- Born: 12 April 1956 (age 70)
- Education: Escuela Metropolitana de Arte Dramático [es]
- Occupations: Poet; playwright; journalist;
- Writing career
- Notable awards: Guggenheim Fellowship (2011)

= Susana Villalba =

Argentine poet (born 1956)

Susana Ada Villalba (born 12 April 1956) is an Argentine poet, playwright, and journalist. A 2011 Guggenheim Fellow, she has written several poetry volumes and plays, and has worked at Claríns Revista Ñ as a theatre critic.
==Biography==
Villalba was born on 12 April 1956 in Buenos Aires. She was educated at the Escuela Metropolitana de Arte Dramático, where she studied playwriting.

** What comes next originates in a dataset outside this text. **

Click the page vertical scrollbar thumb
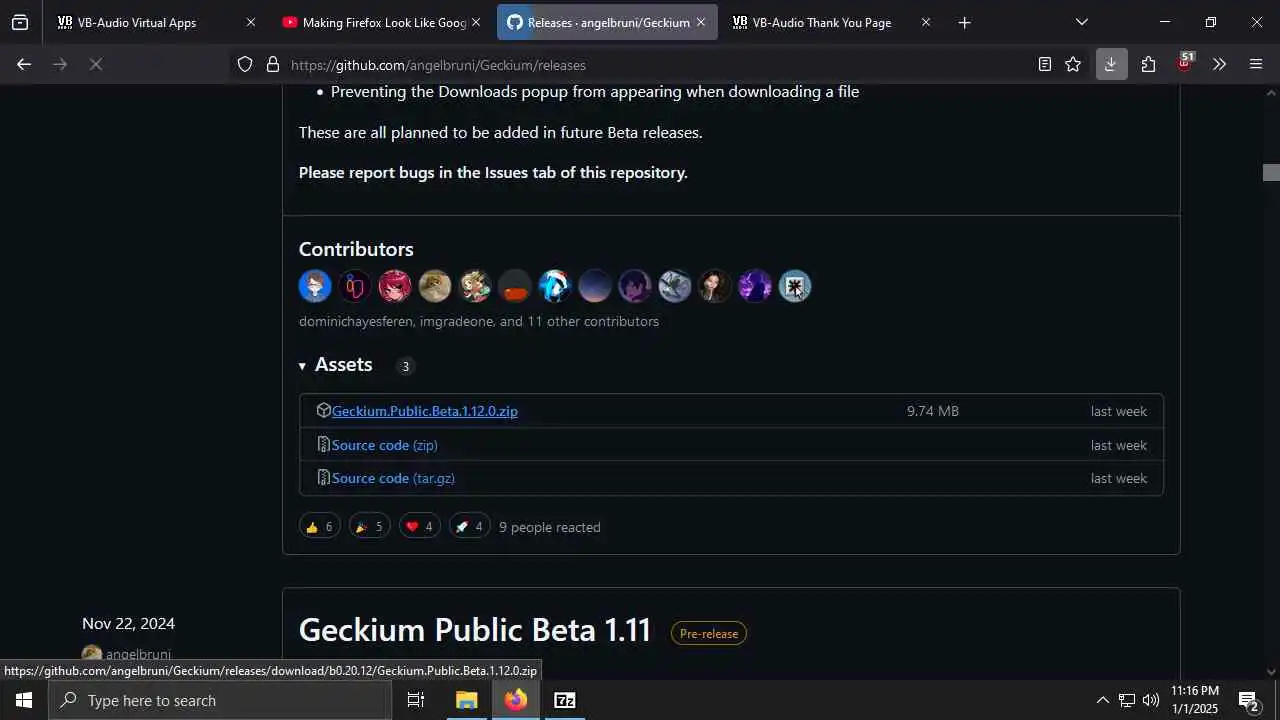This screenshot has width=1280, height=720. pos(1271,172)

Villalba has published at least six poetry volumes: Oficiante de sombras (1982), Clínica de muñecas (1986), Susy, secretos del corazón (1989), Matar un animal (1995), Caminatas (1999), and Plegarias (2002). In 2011, she was awarded a Guggenheim Fellowship for her project to write the poetry book El animal humano, in which "the things that are not usually heard would speak." In 2018, she published another poetry volume, La bestia ser; Claudia Aboaf called this volume an example of poetry "reawaken[ing] to its essential place" in the late-2010s and early-2020s.

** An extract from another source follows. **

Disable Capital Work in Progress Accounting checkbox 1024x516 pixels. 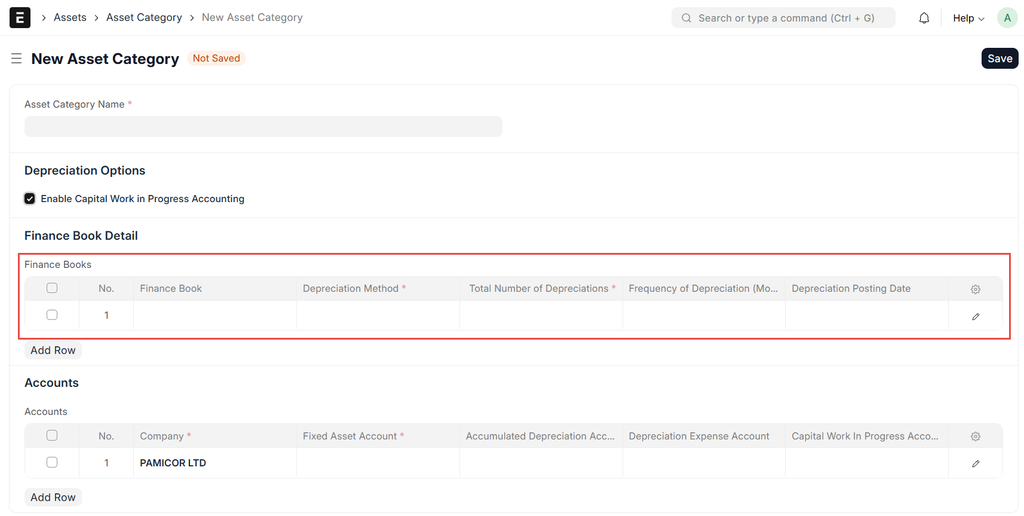(30, 199)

As a playwright, Villalba has written and directed numerous plays. Among them, La voz de la luz received an Honorable Mention from the National Endowment for the Arts. Another play she penned was an adaptation of the Gabriela Cabezón Cámara novel The Adventures of China Iron, directed by Hernán Márquez and performed at Dumont 4040 in September 2025.

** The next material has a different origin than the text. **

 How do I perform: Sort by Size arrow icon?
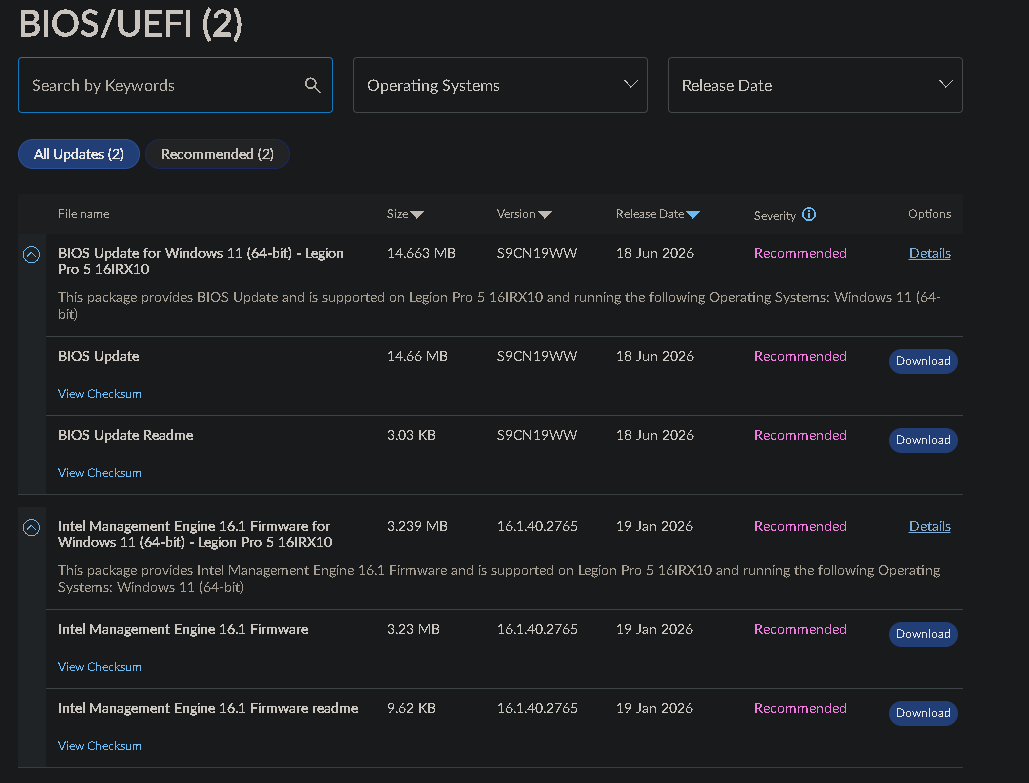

In 1999, Villalba created the Casa de la poesía, a space in Buenos Aires and later a national one, with the aim of promoting this literary genre; the International Poetry Festival was held there for the first time. She has also served as director of the Casa de la Lectura and taught workshops at the University of Buenos Aires Faculty of Letters.

Villalba is also a theatre critic, at one point working at Claríns Revista Ñ in that capacity. In 2011, a negative review she wrote of a performance of Mi vida después - accusing it of trivializing its subject matter of the country's past trauma - resulted in a public rebuke from one of its actors (whose father was assassinated in the National Reorganization Process) as well as an internal dispute within Lola Arias's troupe.